I'm a bit disappointed that no one answered my question...I'm gonna put it again. If the minimum wage is relative to GDP per capita I believe poor countries would STILL have much, much lower wages than rich countries. A poor African country has something like a tenth of the US GDP AND they're ready to live much poorer too.

In poor countries there is generally a much larger gap between the upper and middle class and the poor (e.g., a person with a graduate degree could be earning more in Mexico than in Canada in the same job). There is an oversupply of the uneducated low-productivity workers and lack of educated high-productivity types, so this is only natural. Imposing a single standard even relative to GDP/capita without taking into account country-specific things like this would either cause tremendous unemployment among the poor (OK, not 90%, only 75%) or require relocation of hundreds of millions of uneducated from the poor countries where there is an oversupply to the rich countries where there is a (relative) shortage.  In fact, why would I hire an illiterate repairman at 2 dollars an hour, when I could get a junior-high graduate who will be able to read my instructions for that much? Mind it, even a relatively wealthy and educated country like Mexico (it is substantially above world's average in things like that)  has a 10% adult illiteracy rate.  Do you want all of them just to starve? That's 10 million people (well, 7 million, since you shouldn't count children).

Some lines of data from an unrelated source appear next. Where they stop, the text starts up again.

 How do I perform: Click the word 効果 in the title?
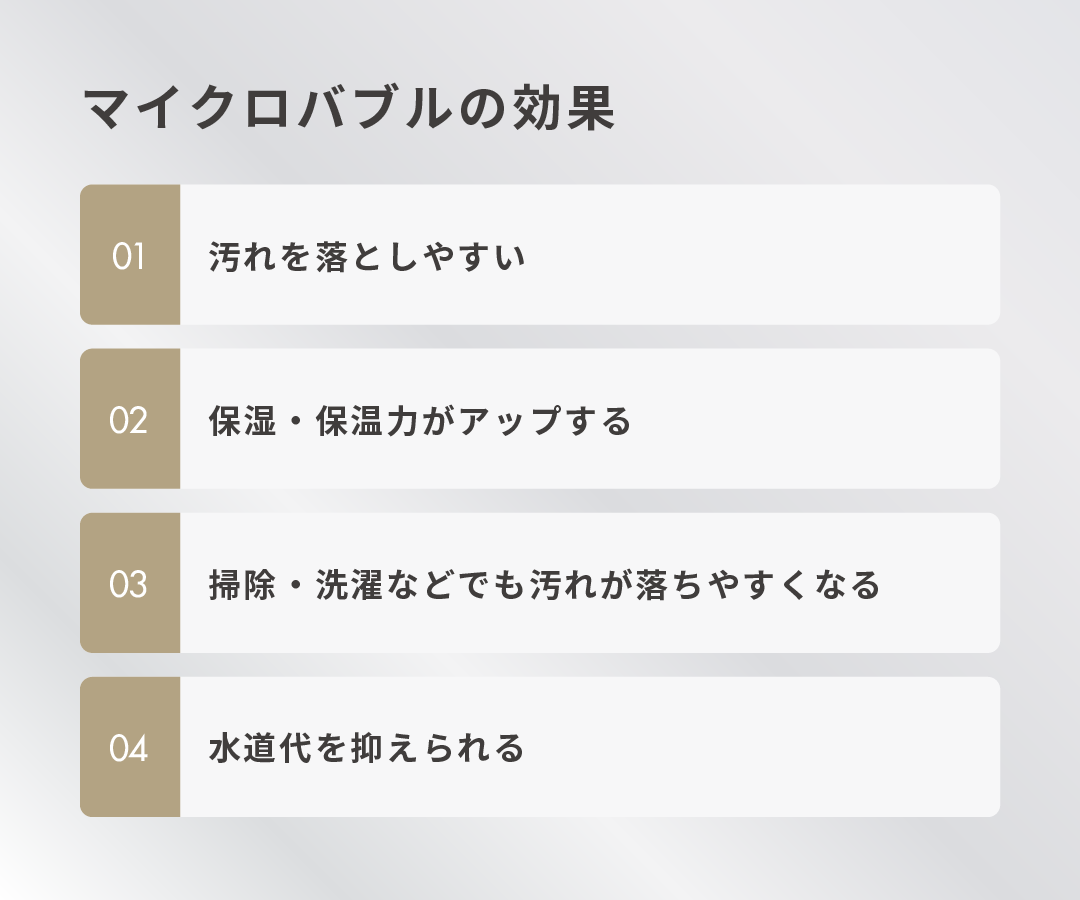pos(563,110)

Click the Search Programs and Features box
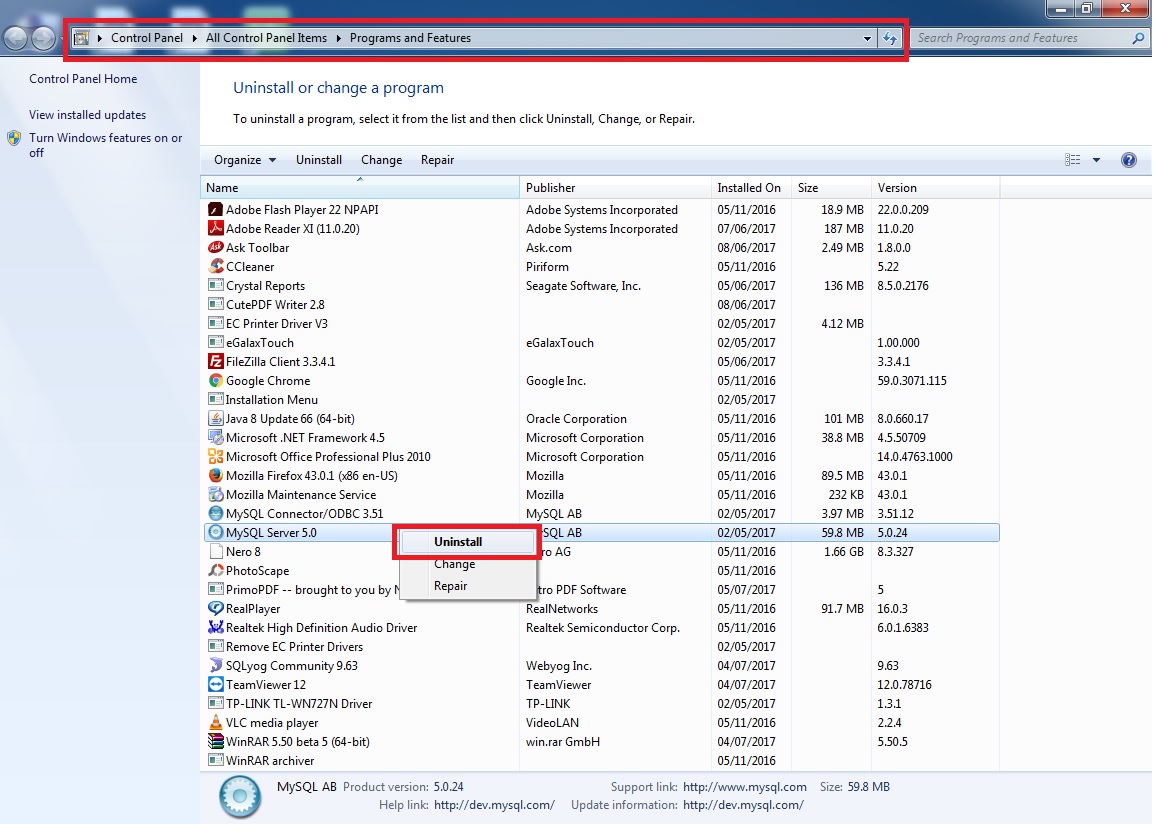1022,39
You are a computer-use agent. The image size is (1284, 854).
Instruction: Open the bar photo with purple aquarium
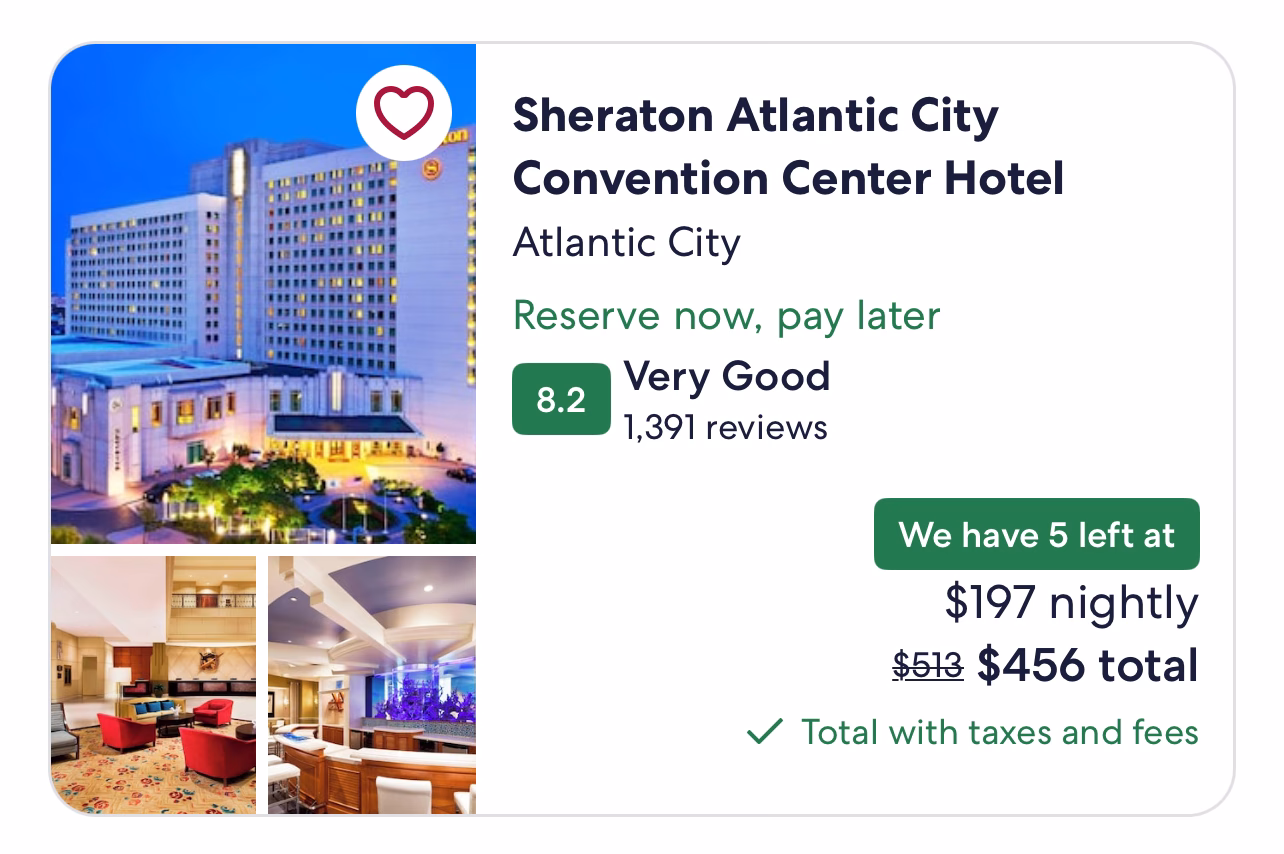pos(372,685)
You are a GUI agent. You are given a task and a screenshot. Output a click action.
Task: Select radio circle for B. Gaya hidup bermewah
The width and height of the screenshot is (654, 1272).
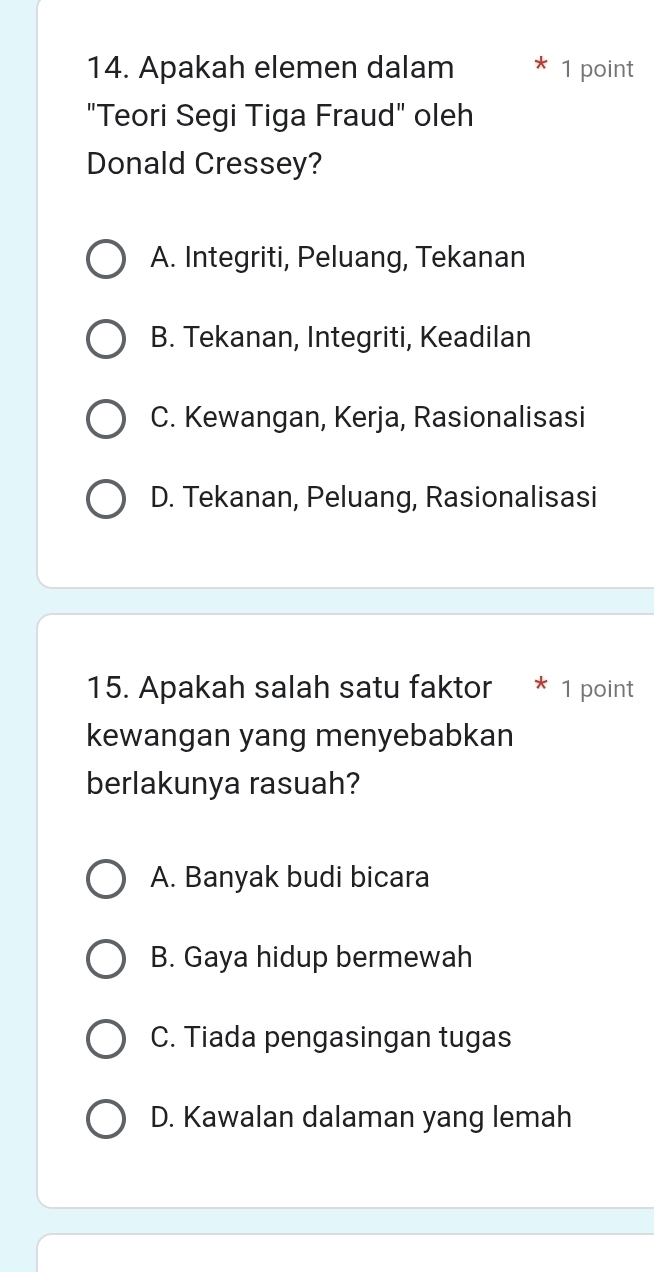pos(106,958)
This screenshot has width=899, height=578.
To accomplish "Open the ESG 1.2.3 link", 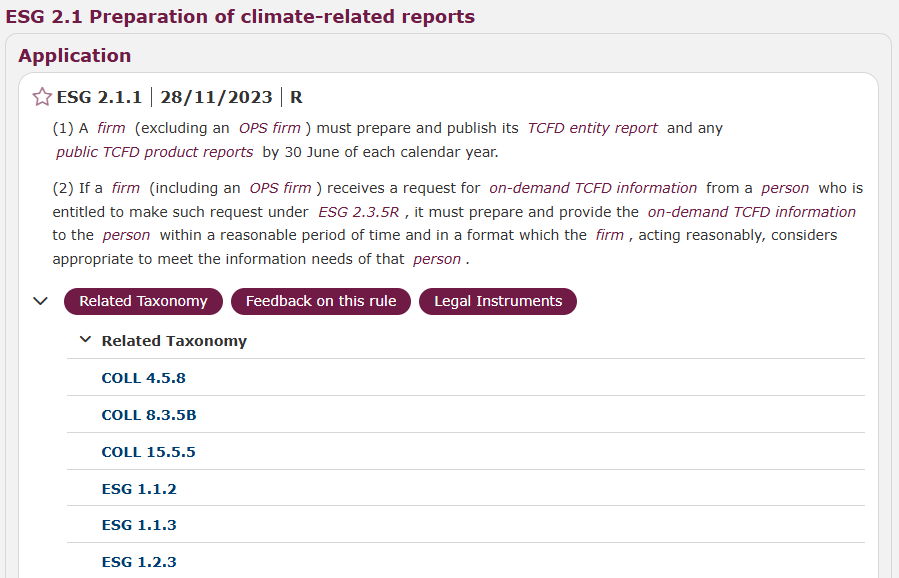I will click(139, 562).
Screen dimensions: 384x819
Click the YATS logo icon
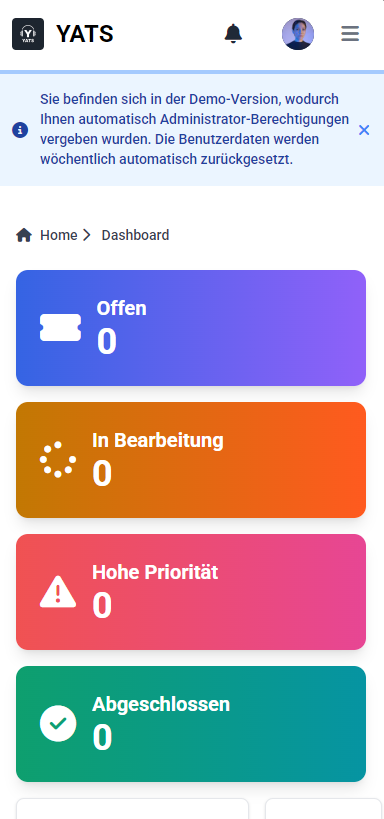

Of course, it could, perhaps, be avoided, if the benchmark U.S. wage were to be set at, say, 25 cents an hour or less, but then it would not be binding for all but the poorest countries (it wouldn't be binding for Mexico). You just can't come up with a single simple standard that would work for the entire world.

 

That last sentence was sort of what I was getting at...even if you make it relative to GDP I doubt that a single standard could both be high enough to have any meaning for rich countries and low enough to allow people in poor countries to survive.